*** Page excerpt Section Begins ***

# Solved: Can't delete a jpg file.



## KevinK (Jun 9, 2005)

First off I apologise if this is in the wrong thread, wasn't entirely sure where to put it. There is one file in the My Logitech Pictures folder that I cannot delete. It is a .jpg file and the file name is a big jumble of random letters and numbers which I can copy down if requested (oh joy). When I right click on this file the options, preview, edit, print, preview (yes preview twice), rotate clockwise, rotate counter clockwise, set as desktop background, open with... and send to all show up. When I press delete on the keyboard and highlight the said file nothing happens, I also cannot move it and on the drop down menu when I right click nothing happens when I select each object. Every other file in the folder and as far as I know on the computer are working fine.


----------



## happyrck (Feb 17, 2006)

try this ...moveonboot

http://www.snapfiles.com/get/moveonboot.html

after you install it one of your right click options is to move on boot..delete ..when you reboot it will be gone


----------



## buck52 (Mar 9, 2001)

Howdy

Maybe this is a typo but...

*** Page excerpt Section Ends ***
*** Given data Section Begins ***

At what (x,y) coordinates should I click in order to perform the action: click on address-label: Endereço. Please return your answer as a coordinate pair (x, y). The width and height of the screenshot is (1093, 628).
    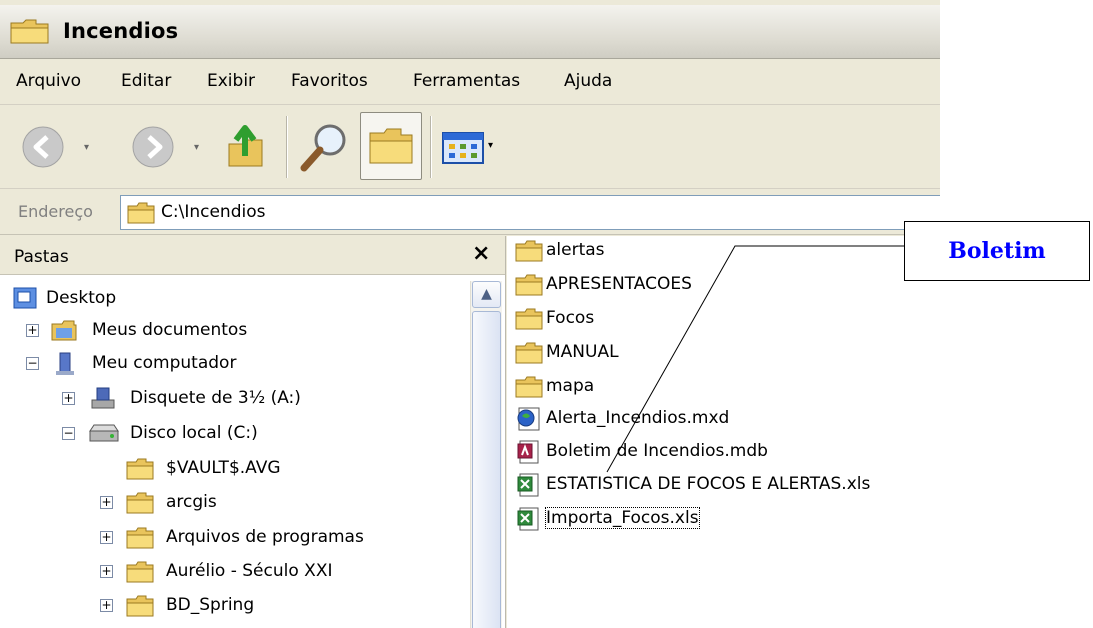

*** Given data Section Ends ***

> [Questions]
1 – Summarize the forum thread in two sentences.
2 – Reproduce the forum thread word for word from "## KevinK (Jun" to "(Feb 17, 2006)".
The material has no connection to the forum thread.

> [Results of the exercise]
1 – KevinK reports a .jpg file with a jumbled name in the My Logitech Pictures folder that cannot be deleted or moved, and choosing options from its right-click menu does nothing. In reply, happyrck suggests installing MoveOnBoot, which adds a right-click option to delete the file on reboot so that it will be gone after restarting.

2 –
## KevinK (Jun 9, 2005)

First off I apologise if this is in the wrong thread, wasn't entirely sure where to put it. There is one file in the My Logitech Pictures folder that I cannot delete. It is a .jpg file and the file name is a big jumble of random letters and numbers which I can copy down if requested (oh joy). When I right click on this file the options, preview, edit, print, preview (yes preview twice), rotate clockwise, rotate counter clockwise, set as desktop background, open with... and send to all show up. When I press delete on the keyboard and highlight the said file nothing happens, I also cannot move it and on the drop down menu when I right click nothing happens when I select each object. Every other file in the folder and as far as I know on the computer are working fine.


----------



## happyrck (Feb 17, 2006)